All entries shown below should be duplicated character for character.

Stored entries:
┏━━

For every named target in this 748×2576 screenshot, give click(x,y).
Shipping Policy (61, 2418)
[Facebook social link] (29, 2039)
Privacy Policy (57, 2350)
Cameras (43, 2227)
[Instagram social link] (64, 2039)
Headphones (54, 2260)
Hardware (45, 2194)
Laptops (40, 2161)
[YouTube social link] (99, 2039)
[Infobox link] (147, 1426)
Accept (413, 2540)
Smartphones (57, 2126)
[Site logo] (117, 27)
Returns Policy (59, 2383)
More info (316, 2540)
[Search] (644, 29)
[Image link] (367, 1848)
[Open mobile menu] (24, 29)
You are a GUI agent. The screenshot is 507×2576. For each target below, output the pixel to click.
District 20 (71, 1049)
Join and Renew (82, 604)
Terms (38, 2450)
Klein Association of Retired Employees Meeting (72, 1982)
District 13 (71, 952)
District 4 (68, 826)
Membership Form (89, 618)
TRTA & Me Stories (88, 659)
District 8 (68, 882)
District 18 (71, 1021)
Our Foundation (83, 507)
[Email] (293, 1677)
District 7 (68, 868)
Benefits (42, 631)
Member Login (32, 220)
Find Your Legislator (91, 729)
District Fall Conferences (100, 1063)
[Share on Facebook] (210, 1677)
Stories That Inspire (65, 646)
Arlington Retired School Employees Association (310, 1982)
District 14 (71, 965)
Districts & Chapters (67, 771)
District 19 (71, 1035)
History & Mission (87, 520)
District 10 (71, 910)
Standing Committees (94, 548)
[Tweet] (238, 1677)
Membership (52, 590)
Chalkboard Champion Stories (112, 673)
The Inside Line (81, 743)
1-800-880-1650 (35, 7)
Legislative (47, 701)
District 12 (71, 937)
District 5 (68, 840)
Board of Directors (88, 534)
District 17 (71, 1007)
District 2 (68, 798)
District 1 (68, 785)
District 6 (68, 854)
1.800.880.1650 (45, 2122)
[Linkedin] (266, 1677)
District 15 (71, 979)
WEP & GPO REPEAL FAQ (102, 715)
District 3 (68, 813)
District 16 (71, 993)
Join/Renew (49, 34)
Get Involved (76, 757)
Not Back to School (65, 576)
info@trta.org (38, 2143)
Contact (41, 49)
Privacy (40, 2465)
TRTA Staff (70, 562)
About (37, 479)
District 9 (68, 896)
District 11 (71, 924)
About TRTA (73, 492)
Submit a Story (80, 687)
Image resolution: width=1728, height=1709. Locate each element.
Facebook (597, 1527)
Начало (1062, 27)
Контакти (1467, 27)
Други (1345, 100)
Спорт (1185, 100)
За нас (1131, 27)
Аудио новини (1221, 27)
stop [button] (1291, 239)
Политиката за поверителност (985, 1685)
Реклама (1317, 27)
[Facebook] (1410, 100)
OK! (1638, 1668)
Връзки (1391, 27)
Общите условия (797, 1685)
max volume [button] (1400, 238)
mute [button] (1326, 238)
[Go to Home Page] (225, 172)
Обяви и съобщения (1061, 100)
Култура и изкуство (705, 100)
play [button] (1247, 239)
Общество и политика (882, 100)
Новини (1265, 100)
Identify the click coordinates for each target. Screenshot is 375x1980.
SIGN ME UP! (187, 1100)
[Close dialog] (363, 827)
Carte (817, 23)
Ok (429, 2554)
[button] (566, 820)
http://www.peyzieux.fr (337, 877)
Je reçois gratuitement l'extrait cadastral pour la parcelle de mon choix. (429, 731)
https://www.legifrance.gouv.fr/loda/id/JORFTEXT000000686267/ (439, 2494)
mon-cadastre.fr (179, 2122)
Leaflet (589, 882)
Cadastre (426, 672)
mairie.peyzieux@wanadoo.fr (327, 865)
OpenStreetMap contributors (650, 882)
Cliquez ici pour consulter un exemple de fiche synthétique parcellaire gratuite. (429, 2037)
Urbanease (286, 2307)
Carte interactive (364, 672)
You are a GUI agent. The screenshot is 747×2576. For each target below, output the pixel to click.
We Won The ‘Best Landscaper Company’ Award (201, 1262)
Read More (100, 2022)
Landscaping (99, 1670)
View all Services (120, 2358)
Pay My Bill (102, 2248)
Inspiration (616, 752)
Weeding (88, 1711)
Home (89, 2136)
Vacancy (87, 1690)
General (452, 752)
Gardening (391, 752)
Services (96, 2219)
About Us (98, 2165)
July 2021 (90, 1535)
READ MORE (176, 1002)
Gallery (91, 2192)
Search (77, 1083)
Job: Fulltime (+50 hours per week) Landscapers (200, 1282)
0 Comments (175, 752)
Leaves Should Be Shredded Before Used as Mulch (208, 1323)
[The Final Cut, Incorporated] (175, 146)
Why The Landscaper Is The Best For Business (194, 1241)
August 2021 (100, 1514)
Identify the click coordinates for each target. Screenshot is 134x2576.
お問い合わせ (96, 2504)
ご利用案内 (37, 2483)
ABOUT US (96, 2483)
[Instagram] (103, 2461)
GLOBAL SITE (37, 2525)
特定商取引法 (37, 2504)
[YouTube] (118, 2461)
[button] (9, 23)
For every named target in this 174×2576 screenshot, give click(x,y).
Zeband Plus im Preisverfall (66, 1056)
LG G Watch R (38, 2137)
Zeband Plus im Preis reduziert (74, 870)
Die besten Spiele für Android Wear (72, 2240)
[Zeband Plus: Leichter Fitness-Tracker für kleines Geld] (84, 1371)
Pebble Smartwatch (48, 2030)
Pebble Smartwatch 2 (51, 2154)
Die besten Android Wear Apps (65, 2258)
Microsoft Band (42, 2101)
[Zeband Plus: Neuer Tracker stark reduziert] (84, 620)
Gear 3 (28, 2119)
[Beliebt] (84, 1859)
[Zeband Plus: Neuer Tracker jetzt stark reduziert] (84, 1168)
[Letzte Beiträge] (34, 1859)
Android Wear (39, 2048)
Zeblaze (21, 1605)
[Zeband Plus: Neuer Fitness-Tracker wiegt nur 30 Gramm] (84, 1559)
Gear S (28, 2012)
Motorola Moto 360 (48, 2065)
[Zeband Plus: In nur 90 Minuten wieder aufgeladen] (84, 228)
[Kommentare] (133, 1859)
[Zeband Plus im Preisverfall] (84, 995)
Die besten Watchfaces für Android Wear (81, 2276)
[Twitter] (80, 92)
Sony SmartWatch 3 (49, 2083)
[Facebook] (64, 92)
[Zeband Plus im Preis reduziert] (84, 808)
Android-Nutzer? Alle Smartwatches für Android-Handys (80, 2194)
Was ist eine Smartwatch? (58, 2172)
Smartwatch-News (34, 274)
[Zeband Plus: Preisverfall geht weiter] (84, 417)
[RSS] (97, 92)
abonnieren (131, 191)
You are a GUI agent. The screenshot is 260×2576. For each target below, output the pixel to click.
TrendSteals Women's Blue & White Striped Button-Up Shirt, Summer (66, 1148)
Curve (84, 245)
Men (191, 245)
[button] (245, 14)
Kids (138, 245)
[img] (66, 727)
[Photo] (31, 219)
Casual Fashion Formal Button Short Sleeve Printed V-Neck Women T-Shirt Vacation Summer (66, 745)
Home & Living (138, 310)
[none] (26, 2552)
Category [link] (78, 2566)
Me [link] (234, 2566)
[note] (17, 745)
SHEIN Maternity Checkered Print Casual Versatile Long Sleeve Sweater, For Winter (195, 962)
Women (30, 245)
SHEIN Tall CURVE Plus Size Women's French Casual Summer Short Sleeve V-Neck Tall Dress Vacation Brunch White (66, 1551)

┗━━

● **SOLUTION TO THIS PROBLEM**
For every named target in this 748×2576 screenshot, give click(x,y).
Shipping Policy (61, 2418)
[Facebook social link] (29, 2039)
Privacy Policy (57, 2350)
Cameras (43, 2227)
[Instagram social link] (64, 2039)
Headphones (54, 2260)
Hardware (45, 2194)
Laptops (40, 2161)
[YouTube social link] (99, 2039)
[Infobox link] (147, 1426)
Accept (413, 2540)
Smartphones (57, 2126)
[Site logo] (117, 27)
Returns Policy (59, 2383)
More info (316, 2540)
[Search] (644, 29)
[Image link] (367, 1848)
[Open mobile menu] (24, 29)
You are a GUI agent. The screenshot is 507×2576. For each target below, output the pixel to click.
District 20 (71, 1049)
Join and Renew (82, 604)
Terms (38, 2450)
Klein Association of Retired Employees Meeting (72, 1982)
District 13 (71, 952)
District 4 (68, 826)
Membership Form (89, 618)
TRTA & Me Stories (88, 659)
District 8 (68, 882)
District 18 (71, 1021)
Our Foundation (83, 507)
[Email] (293, 1677)
District 7 (68, 868)
Benefits (42, 631)
Member Login (32, 220)
Find Your Legislator (91, 729)
District Fall Conferences (100, 1063)
[Share on Facebook] (210, 1677)
Stories That Inspire (65, 646)
Arlington Retired School Employees Association (310, 1982)
District 14 (71, 965)
Districts & Chapters (67, 771)
District 19 (71, 1035)
History & Mission (87, 520)
District 10 (71, 910)
Standing Committees (94, 548)
[Tweet] (238, 1677)
Membership (52, 590)
Chalkboard Champion Stories (112, 673)
The Inside Line (81, 743)
1-800-880-1650 (35, 7)
Legislative (47, 701)
District 12 (71, 937)
District 5 (68, 840)
Board of Directors (88, 534)
District 17 (71, 1007)
District 2 (68, 798)
District 1 (68, 785)
District 6 (68, 854)
1.800.880.1650 (45, 2122)
[Linkedin] (266, 1677)
District 15 (71, 979)
WEP & GPO REPEAL FAQ (102, 715)
District 3 (68, 813)
District 16 (71, 993)
Join/Renew (49, 34)
Get Involved (76, 757)
Not Back to School (65, 576)
info@trta.org (38, 2143)
Contact (41, 49)
Privacy (40, 2465)
TRTA Staff (70, 562)
About (37, 479)
District 9 (68, 896)
District 11 (71, 924)
About TRTA (73, 492)
Submit a Story (80, 687)
Image resolution: width=1728, height=1709. Locate each element.
Facebook (597, 1527)
Начало (1062, 27)
Контакти (1467, 27)
Други (1345, 100)
Спорт (1185, 100)
За нас (1131, 27)
Аудио новини (1221, 27)
stop [button] (1291, 239)
Политиката за поверителност (985, 1685)
Реклама (1317, 27)
[Facebook] (1410, 100)
OK! (1638, 1668)
Връзки (1391, 27)
Общите условия (797, 1685)
max volume [button] (1400, 238)
mute [button] (1326, 238)
[Go to Home Page] (225, 172)
Обяви и съобщения (1061, 100)
Култура и изкуство (705, 100)
play [button] (1247, 239)
Общество и политика (882, 100)
Новини (1265, 100)
Identify the click coordinates for each target. Screenshot is 375x1980.
SIGN ME UP! (187, 1100)
[Close dialog] (363, 827)
Carte (817, 23)
Ok (429, 2554)
[button] (566, 820)
http://www.peyzieux.fr (337, 877)
Je reçois gratuitement l'extrait cadastral pour la parcelle de mon choix. (429, 731)
https://www.legifrance.gouv.fr/loda/id/JORFTEXT000000686267/ (439, 2494)
mon-cadastre.fr (179, 2122)
Leaflet (589, 882)
Cadastre (426, 672)
mairie.peyzieux@wanadoo.fr (327, 865)
OpenStreetMap contributors (650, 882)
Cliquez ici pour consulter un exemple de fiche synthétique parcellaire gratuite. (429, 2037)
Urbanease (286, 2307)
Carte interactive (364, 672)
You are a GUI agent. The screenshot is 747×2576. For each target below, output the pixel to click.
We Won The ‘Best Landscaper Company’ Award (201, 1262)
Read More (100, 2022)
Landscaping (99, 1670)
View all Services (120, 2358)
Pay My Bill (102, 2248)
Inspiration (616, 752)
Weeding (88, 1711)
Home (89, 2136)
Vacancy (87, 1690)
General (452, 752)
Gardening (391, 752)
Services (96, 2219)
About Us (98, 2165)
July 2021 (90, 1535)
READ MORE (176, 1002)
Gallery (91, 2192)
Search (77, 1083)
Job: Fulltime (+50 hours per week) Landscapers (200, 1282)
0 Comments (175, 752)
Leaves Should Be Shredded Before Used as Mulch (208, 1323)
[The Final Cut, Incorporated] (175, 146)
Why The Landscaper Is The Best For Business (194, 1241)
August 2021 (100, 1514)
Identify the click coordinates for each target. Screenshot is 134x2576.
お問い合わせ (96, 2504)
ご利用案内 (37, 2483)
ABOUT US (96, 2483)
[Instagram] (103, 2461)
GLOBAL SITE (37, 2525)
特定商取引法 (37, 2504)
[YouTube] (118, 2461)
[button] (9, 23)
For every named target in this 174×2576 screenshot, give click(x,y).
Zeband Plus im Preisverfall (66, 1056)
LG G Watch R (38, 2137)
Zeband Plus im Preis reduziert (74, 870)
Die besten Spiele für Android Wear (72, 2240)
[Zeband Plus: Leichter Fitness-Tracker für kleines Geld] (84, 1371)
Pebble Smartwatch (48, 2030)
Pebble Smartwatch 2 (51, 2154)
Die besten Android Wear Apps (65, 2258)
Microsoft Band (42, 2101)
[Zeband Plus: Neuer Tracker stark reduziert] (84, 620)
Gear 3 (28, 2119)
[Beliebt] (84, 1859)
[Zeband Plus: Neuer Tracker jetzt stark reduziert] (84, 1168)
[Letzte Beiträge] (34, 1859)
Android Wear (39, 2048)
Zeblaze (21, 1605)
[Zeband Plus: Neuer Fitness-Tracker wiegt nur 30 Gramm] (84, 1559)
Gear S (28, 2012)
Motorola Moto 360 (48, 2065)
[Zeband Plus: In nur 90 Minuten wieder aufgeladen] (84, 228)
[Kommentare] (133, 1859)
[Zeband Plus im Preisverfall] (84, 995)
Die besten Watchfaces für Android Wear (81, 2276)
[Twitter] (80, 92)
Sony SmartWatch 3 (49, 2083)
[Facebook] (64, 92)
[Zeband Plus im Preis reduziert] (84, 808)
Android-Nutzer? Alle Smartwatches für Android-Handys (80, 2194)
Was ist eine Smartwatch? (58, 2172)
Smartwatch-News (34, 274)
[Zeband Plus: Preisverfall geht weiter] (84, 417)
[RSS] (97, 92)
abonnieren (131, 191)
You are a GUI agent. The screenshot is 260×2576. For each target below, output the pixel to click.
TrendSteals Women's Blue & White Striped Button-Up Shirt, Summer (66, 1148)
Curve (84, 245)
Men (191, 245)
[button] (245, 14)
Kids (138, 245)
[img] (66, 727)
[Photo] (31, 219)
Casual Fashion Formal Button Short Sleeve Printed V-Neck Women T-Shirt Vacation Summer (66, 745)
Home & Living (138, 310)
[none] (26, 2552)
Category [link] (78, 2566)
Me [link] (234, 2566)
[note] (17, 745)
SHEIN Maternity Checkered Print Casual Versatile Long Sleeve Sweater, For Winter (195, 962)
Women (30, 245)
SHEIN Tall CURVE Plus Size Women's French Casual Summer Short Sleeve V-Neck Tall Dress Vacation Brunch White (66, 1551)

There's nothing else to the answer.